■ Текст задания 1
Повторите дословно всё из перечня, начиная со строки, где стоит «Given: Select the 板贴D525 CPU description text», и вниз до самого конца перечня, включая обе границы. Изображения в ответ не включайте.

■ Исходный текст
********************
Своей историей Рубашова Кёстлер выдвигает тезис внутренней обоснованности этого саморазрушения партии и парадоксального поведения обвиняемого (обвиняемых). Впоследствии тезис этот возвели, как сказано в авторском послесловии к книге, в так называемую рубашовскую версию объяснения подобных признаний, приведшую к полемике, в которой сам он не участвовал. Не делал он и дальнейших попыток уточнения. В автобиографии «Незримые письмена» (Die Geheimschrift) он ссылается на уже упоминавшийся отчет высокопоставленного офицера, бывшего шефа европейской резидентуры НКВД Вальтера Кривицкого, опубликованный под названием «Я был агентом Сталина» (I Was Stalin’s Agent, 1939). Кривицкий, который в 1937 году отказался возвращаться в СССР, рассказывает о методах допроса и выбивания признаний, подробно излагая случай старого (с 1905 года) заслуженного большевика-партийца Сергея Мрачковского, который, как никто другой из обвиняемых, отказывался признаваться в контрреволюционных преступлениях и которого «понимающий» следователь сумел убедить в том, что единственный способ противостоять недовольству масс – оказать последнюю услугу партии во главе со Сталиным, единственным человеком, способным ею руководить. Этой последней возможной для оппозиционеров услугой партии было очернить оппозицию как таковую и взять на себя самые тяжкие грехи. Объявить себя преступником также значило бросить обвинение оппозиции как враждебной народу, пагубной, отрицательной силе. Пребывающей в глубоком кризисе партии это позволяло выставить себя жертвой оппозиции, а также истинной властью, за которую следует держаться. В рассказе Кривицкого, в свою очередь опирающемся на рассказ Слуцкого, которому поручено было вести допрос и который впоследствии покончил с собой, утверждается, что именно такой тип аргументации («последняя услуга партии») позволял «сломить» самых стойких защитников своей позиции в ходе длительных допросов.
********************
■ Предоставленный перечень
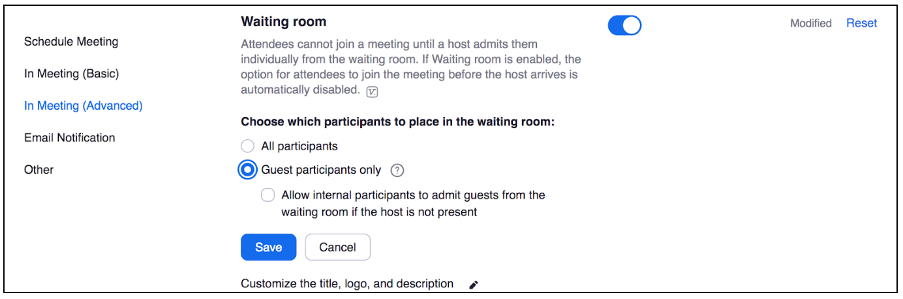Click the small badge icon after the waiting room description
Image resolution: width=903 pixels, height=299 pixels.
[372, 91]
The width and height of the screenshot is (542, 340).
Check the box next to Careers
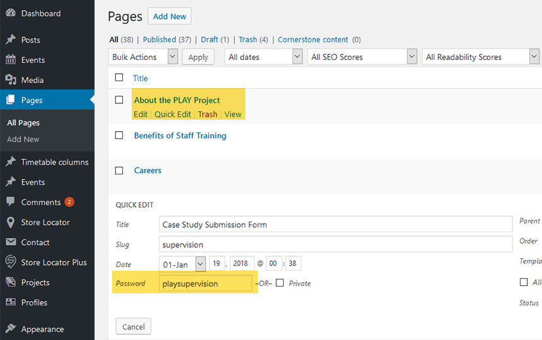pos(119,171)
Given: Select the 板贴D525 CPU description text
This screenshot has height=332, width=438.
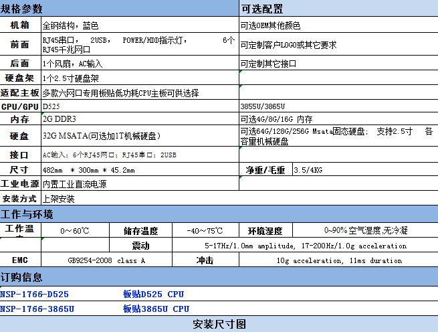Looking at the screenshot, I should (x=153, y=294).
********************
■ Текст задания 2
Ответьте на вопросы по тексту о Кёстлере:
(a) Под каким названием и в каком году был опубликован отчет Кривицкого?
(b) В каком году Кривицкий отказался возвращаться в СССР?
(c) С какого года Сергей Мрачковский состоял в партии большевиков?

■ Ответ на задание 1
Given: Select the 板贴D525 CPU description text
This screenshot has height=332, width=438.
Looking at the screenshot, I should (x=153, y=294).

■ Ответ на задание 2
(a) «Я был агентом Сталина» (I Was Stalin’s Agent), 1939 год.
(b) В 1937 году.
(c) С 1905 года.